[Text under study]
::::::::
Kerry

- Diagnosed with myeloma

Kerry's story

Alarm bells rang for Hamilton man Kerry Bisley when he was driving home from Rotorua and fell asleep on the side of the road for three hours in 2012.

The 49-year-old told his doctor that for a few weeks, his body hadn’t been feeling right and things just weren’t gelling.

“They told me I had a sleep apnoea, but then a horrendous pain began in my back and I went to the emergency unit at Waikato Hospital. They said I had kidney stones.”

Then Kerry received a call from his doctor telling him he had stage four myeloma.

“I sat in my car for an hour,” says Kerry.

I was thinking, I have a wife and a 13-yearold daughter, my life has turned upside down.

While he was lost in thought he received a call from a good friend in Australia.

“He knew immediately something was wrong, so he became the first person I told,” says Kerry.

“My friend said to me “just remember you can’t kill gorse with weed killer”.

Kerry then got in touch with Leukaemia & Blood Cancer New Zealand (LBC) where he started attending the Waikato Myeloma Group to find out more about the disease, but what he found shocked him.

“For the first support group I walked in and I was looking around thinking I had come to my mother’s house for tea. Most of the people were quite a bit older than me and even asked me who I was there with. I had to tell them I was there for me.”

Kerry says it was then that he realised he was very young in the myeloma world with many thinking it was an “old man’s cancer.”
::::::::
[Data extract]

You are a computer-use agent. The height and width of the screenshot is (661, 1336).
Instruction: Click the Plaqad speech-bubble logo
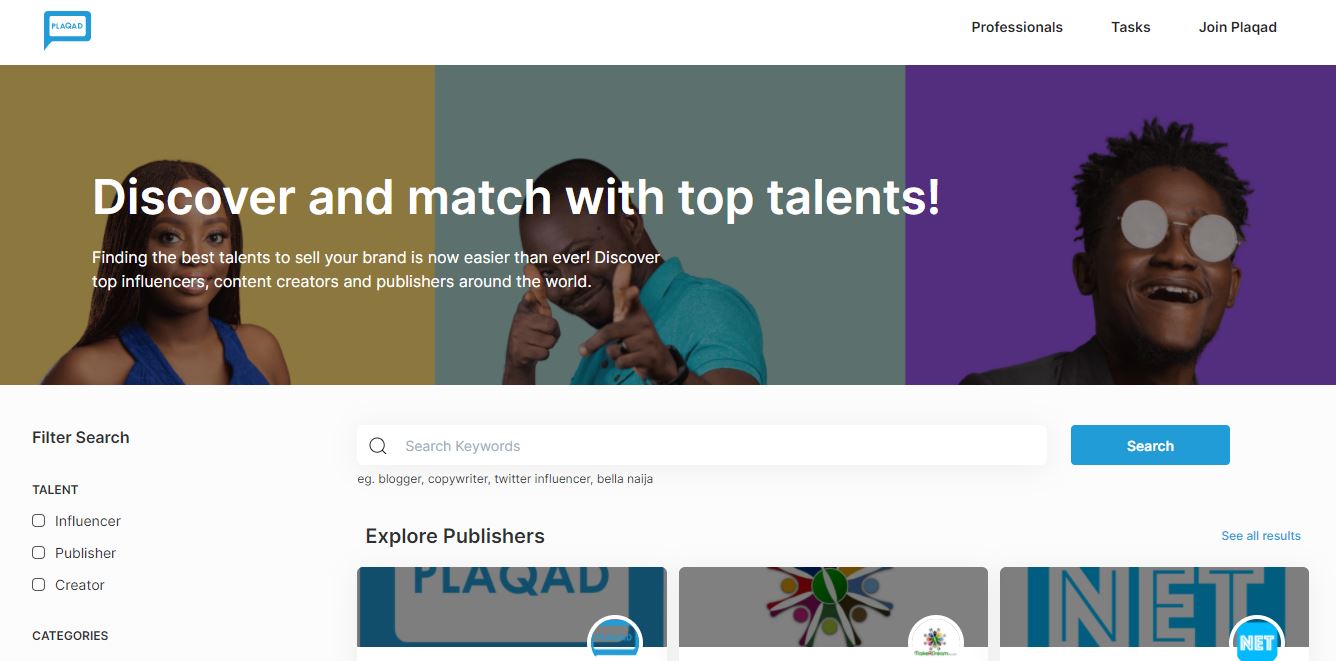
::::::::
Answer these questions on Kerry's story:
1. Where was Kerry driving home from when he fell asleep on the side of the road?
2. What did the emergency unit at Waikato Hospital tell him he had?
3. Which group did he start attending after contacting Leukaemia & Blood Cancer New Zealand?
The listing plays no part in this work.

[Task solution]
1. Rotorua
2. Kidney stones
3. The Waikato Myeloma Group